*TRY IT*:
Restate word for word the line containing "年为加拿大花园年 (41, 2011)" and each line that follows it, through the last line below, and nothing else.

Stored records
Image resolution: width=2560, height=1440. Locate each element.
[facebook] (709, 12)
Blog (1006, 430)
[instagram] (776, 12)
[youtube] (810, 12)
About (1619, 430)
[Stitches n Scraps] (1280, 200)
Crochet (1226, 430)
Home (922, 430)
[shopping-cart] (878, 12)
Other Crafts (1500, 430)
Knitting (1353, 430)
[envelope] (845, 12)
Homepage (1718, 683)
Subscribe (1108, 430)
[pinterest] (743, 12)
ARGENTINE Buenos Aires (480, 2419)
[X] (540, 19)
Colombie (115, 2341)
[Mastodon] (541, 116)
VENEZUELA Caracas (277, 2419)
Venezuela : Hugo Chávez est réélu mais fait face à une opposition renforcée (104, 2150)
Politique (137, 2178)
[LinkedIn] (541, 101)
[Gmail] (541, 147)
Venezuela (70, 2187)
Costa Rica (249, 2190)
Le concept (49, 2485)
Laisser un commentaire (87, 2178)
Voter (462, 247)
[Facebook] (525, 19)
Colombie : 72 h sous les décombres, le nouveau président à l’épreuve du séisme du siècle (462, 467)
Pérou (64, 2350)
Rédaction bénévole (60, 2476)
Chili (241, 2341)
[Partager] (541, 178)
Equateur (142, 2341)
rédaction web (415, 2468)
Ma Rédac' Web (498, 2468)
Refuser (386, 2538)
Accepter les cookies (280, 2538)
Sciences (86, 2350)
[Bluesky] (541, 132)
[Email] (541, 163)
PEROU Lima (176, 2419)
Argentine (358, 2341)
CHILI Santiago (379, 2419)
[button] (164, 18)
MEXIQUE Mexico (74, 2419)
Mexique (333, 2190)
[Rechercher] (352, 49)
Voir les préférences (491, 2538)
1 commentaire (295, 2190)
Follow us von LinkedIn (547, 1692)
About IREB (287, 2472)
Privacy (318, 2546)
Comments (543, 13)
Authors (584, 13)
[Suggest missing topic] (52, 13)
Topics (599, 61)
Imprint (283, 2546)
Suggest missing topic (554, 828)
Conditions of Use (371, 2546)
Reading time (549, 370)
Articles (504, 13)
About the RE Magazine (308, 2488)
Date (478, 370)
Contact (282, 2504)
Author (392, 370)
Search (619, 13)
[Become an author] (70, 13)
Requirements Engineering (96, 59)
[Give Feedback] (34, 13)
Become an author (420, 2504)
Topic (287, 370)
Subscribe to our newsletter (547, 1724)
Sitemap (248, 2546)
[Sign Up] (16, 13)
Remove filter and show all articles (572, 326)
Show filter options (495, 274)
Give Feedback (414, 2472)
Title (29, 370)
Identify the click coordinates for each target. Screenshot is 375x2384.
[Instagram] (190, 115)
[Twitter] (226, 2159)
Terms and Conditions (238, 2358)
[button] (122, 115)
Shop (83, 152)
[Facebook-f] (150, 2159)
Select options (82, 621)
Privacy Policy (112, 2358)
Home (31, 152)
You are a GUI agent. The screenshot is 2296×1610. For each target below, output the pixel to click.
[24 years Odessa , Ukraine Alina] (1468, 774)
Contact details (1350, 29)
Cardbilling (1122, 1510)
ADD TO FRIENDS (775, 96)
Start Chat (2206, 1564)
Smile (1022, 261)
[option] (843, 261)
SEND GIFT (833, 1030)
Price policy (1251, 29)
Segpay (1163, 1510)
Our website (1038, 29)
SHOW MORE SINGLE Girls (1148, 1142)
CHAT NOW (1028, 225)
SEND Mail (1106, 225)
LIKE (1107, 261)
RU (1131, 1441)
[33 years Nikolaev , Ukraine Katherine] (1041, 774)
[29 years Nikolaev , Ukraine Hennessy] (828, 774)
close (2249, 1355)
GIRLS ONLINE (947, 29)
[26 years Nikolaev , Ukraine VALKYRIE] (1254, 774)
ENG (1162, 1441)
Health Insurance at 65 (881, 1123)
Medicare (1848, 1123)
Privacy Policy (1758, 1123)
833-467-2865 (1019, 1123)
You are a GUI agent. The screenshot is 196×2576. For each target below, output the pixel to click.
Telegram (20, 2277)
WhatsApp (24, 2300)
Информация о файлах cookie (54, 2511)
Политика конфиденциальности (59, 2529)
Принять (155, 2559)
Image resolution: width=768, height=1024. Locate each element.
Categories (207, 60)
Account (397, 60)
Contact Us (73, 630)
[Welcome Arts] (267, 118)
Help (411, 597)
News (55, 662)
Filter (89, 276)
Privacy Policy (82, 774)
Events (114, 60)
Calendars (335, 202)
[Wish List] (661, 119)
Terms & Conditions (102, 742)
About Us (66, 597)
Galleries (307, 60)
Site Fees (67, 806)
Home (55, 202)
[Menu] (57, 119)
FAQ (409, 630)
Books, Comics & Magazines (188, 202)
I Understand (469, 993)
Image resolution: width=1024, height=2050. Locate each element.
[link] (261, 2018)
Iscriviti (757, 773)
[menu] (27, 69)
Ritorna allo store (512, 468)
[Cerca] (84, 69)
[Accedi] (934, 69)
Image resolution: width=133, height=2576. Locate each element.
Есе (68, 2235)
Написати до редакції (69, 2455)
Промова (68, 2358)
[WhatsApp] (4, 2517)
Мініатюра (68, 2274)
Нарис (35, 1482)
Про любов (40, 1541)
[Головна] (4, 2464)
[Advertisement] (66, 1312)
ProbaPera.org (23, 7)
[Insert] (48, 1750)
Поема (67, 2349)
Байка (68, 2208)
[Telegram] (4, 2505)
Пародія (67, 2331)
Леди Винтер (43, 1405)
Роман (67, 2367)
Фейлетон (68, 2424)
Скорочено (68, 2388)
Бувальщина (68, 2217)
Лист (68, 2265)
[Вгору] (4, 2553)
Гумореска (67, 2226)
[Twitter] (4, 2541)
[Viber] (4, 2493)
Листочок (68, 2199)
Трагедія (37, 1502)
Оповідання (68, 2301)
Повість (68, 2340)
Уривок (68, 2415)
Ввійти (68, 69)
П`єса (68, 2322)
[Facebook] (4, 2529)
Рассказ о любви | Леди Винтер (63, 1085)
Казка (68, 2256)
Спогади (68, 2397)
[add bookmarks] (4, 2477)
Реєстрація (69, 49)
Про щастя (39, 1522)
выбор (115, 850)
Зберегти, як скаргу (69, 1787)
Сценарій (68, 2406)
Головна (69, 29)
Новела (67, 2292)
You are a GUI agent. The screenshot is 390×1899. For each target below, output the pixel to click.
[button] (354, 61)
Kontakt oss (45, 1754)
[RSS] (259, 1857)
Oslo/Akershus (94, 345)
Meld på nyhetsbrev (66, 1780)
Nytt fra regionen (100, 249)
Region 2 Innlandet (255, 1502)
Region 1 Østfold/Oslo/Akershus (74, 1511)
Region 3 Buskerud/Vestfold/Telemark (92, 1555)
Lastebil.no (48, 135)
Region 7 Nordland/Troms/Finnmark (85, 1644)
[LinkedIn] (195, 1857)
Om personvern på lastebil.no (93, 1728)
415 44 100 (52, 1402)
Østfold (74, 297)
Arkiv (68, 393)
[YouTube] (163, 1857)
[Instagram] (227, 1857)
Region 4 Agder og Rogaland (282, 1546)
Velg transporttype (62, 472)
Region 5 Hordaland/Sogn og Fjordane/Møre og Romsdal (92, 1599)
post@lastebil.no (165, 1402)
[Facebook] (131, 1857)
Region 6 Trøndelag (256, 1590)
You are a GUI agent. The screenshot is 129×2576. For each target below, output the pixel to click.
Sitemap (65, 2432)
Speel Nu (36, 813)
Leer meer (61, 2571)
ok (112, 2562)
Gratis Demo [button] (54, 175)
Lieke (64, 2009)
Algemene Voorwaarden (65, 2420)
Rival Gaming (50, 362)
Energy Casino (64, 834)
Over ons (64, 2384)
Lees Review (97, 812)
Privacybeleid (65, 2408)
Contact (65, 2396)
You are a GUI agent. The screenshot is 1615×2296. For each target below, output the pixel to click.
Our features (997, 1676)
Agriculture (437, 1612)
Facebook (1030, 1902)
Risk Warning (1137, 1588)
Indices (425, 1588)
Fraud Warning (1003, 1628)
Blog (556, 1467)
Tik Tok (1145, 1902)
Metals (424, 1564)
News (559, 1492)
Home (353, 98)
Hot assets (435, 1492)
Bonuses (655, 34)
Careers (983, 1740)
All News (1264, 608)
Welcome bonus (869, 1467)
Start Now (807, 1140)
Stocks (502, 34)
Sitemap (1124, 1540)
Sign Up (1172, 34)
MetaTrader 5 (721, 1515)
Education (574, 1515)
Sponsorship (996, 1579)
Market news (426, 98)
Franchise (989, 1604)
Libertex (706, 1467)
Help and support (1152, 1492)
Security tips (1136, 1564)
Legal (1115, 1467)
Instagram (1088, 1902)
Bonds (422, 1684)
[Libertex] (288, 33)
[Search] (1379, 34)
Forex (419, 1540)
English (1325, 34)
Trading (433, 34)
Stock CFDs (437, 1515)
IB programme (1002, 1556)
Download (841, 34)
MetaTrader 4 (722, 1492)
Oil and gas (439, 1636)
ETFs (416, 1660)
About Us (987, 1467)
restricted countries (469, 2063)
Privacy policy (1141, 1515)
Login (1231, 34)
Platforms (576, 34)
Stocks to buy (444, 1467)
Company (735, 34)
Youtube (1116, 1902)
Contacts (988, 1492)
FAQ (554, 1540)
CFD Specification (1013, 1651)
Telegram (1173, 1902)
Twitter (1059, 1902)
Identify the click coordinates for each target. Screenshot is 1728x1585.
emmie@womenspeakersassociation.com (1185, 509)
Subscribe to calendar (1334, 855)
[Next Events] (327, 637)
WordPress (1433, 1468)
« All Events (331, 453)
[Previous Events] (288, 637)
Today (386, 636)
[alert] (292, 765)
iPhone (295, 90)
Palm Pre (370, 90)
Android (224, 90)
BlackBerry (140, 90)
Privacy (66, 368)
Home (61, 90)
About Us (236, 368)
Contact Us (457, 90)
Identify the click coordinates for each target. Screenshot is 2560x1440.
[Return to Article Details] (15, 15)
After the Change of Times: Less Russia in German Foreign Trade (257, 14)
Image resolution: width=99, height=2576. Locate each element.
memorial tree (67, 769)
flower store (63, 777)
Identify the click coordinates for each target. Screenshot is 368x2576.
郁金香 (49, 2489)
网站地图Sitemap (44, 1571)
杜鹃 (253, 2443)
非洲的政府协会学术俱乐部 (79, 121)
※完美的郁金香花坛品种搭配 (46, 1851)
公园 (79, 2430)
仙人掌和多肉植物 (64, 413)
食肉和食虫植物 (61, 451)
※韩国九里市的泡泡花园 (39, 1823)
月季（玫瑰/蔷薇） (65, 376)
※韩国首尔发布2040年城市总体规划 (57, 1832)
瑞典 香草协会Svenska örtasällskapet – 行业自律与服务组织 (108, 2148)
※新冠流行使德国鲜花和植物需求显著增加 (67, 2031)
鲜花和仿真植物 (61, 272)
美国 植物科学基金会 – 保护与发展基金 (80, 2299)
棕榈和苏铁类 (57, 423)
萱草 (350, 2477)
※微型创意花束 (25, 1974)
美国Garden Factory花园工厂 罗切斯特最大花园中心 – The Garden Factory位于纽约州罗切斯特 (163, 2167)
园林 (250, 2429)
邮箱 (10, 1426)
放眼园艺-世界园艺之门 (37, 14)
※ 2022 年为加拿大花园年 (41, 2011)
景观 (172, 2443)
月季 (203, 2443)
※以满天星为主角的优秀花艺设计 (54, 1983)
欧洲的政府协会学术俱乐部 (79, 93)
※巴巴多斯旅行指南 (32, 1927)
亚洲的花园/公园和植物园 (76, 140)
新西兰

*YOUR RESPONSE*:
※ 2022 年为加拿大花园年 (41, 2011)
景观 (172, 2443)
月季 (203, 2443)
※以满天星为主角的优秀花艺设计 (54, 1983)
欧洲的政府协会学术俱乐部 (79, 93)
※巴巴多斯旅行指南 (32, 1927)
亚洲的花园/公园和植物园 (76, 140)
新西兰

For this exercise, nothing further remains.